### Stated goal
Locate each line in the rows below that contains the string "icon", and copy every such line.

### Supplied data

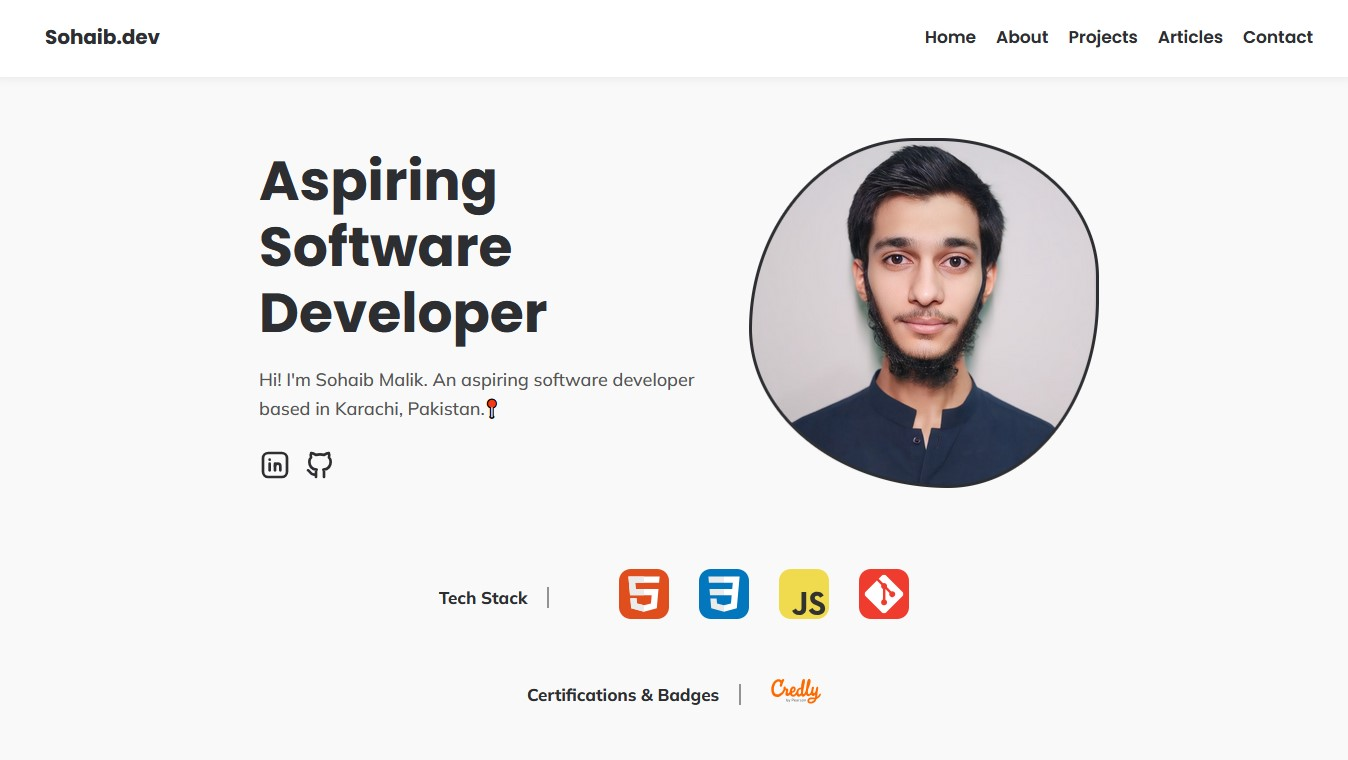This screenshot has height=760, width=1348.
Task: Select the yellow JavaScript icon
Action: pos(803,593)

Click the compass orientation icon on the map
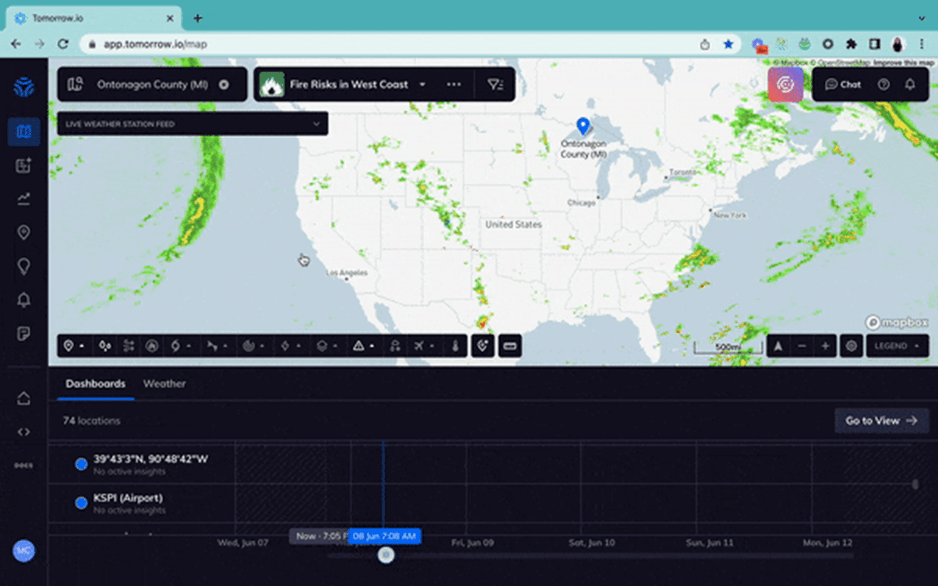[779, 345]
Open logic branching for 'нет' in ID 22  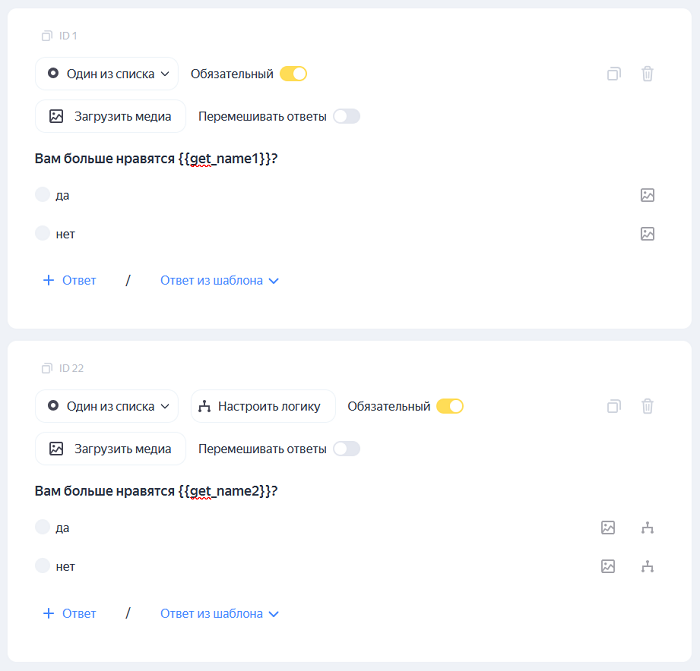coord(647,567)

...

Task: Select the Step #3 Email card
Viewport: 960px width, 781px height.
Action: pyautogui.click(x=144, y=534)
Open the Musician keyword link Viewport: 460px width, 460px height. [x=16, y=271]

### Answer to the task
Task: Select the yellow JavaScript icon
Click the compass orientation icon on the map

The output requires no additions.